(Task) Find every line of the records below that contains the word "screenshot", and copy each of those lines.

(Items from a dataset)

******************************

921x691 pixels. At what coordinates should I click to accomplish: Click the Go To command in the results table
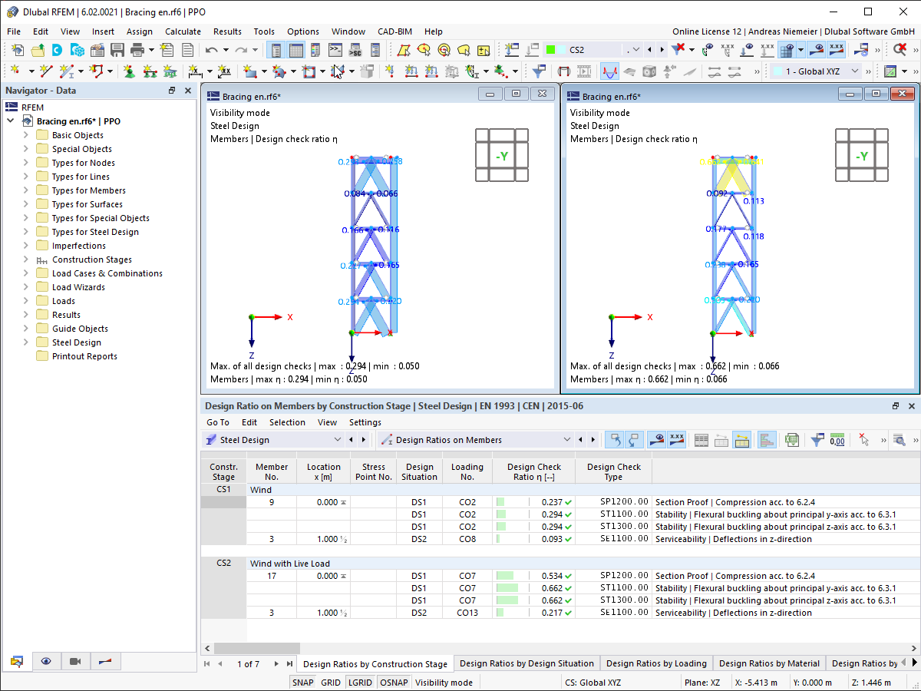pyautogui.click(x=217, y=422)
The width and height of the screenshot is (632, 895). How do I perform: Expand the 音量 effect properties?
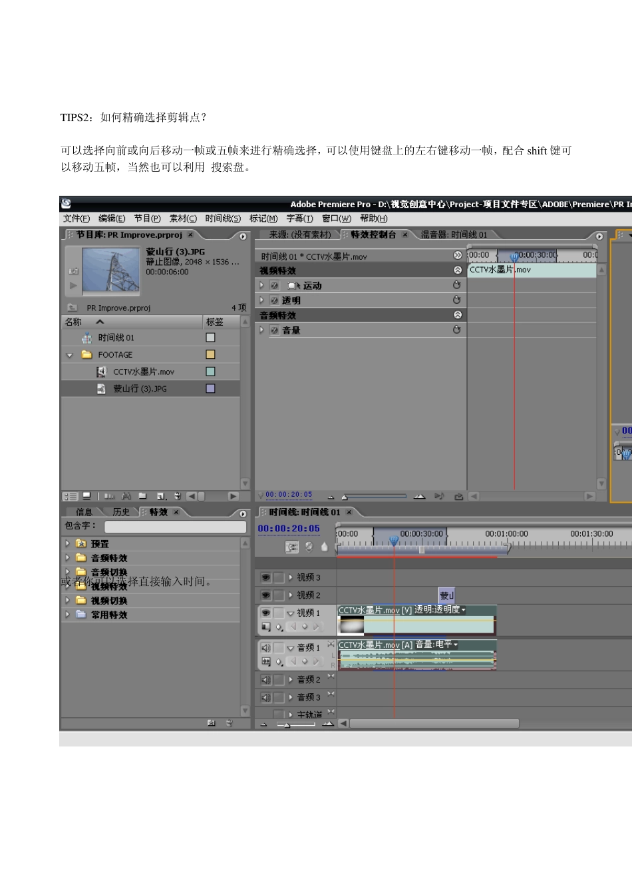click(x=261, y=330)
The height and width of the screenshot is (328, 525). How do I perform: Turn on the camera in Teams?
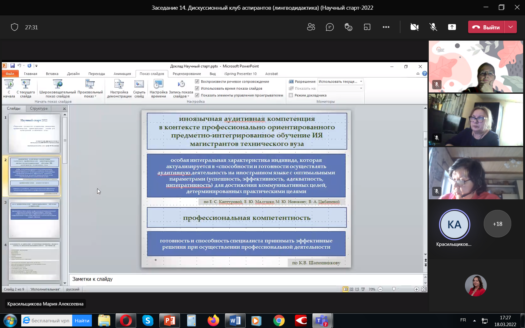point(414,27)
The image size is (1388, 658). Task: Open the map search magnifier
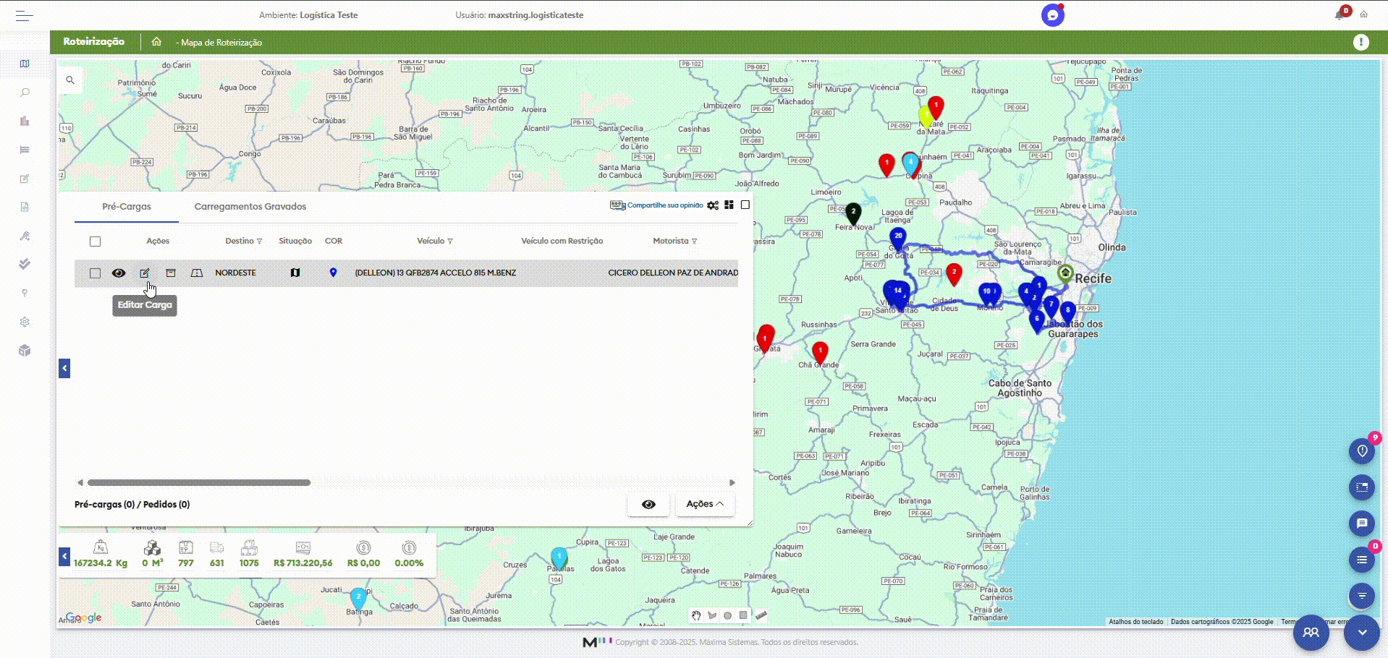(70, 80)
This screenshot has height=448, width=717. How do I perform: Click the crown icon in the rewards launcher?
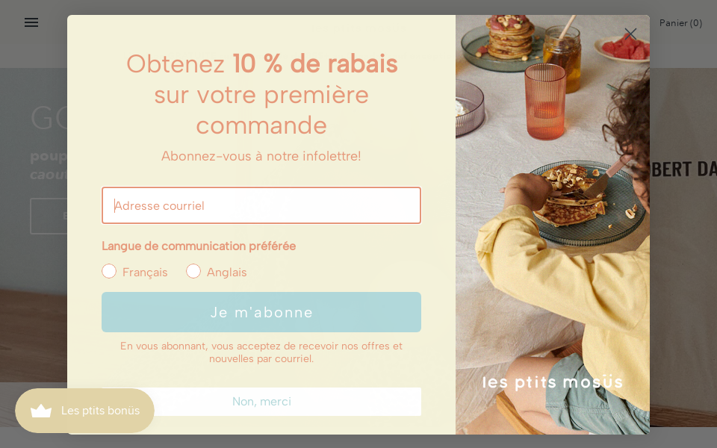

******************************

(Worked answer)
The width and height of the screenshot is (632, 895). How do I perform: Expand the 音量 effect properties?
The height and width of the screenshot is (328, 525). How do I perform: Turn on the camera in Teams?
This screenshot has height=448, width=717. How do I perform: Click the crown icon in the rewards launcher?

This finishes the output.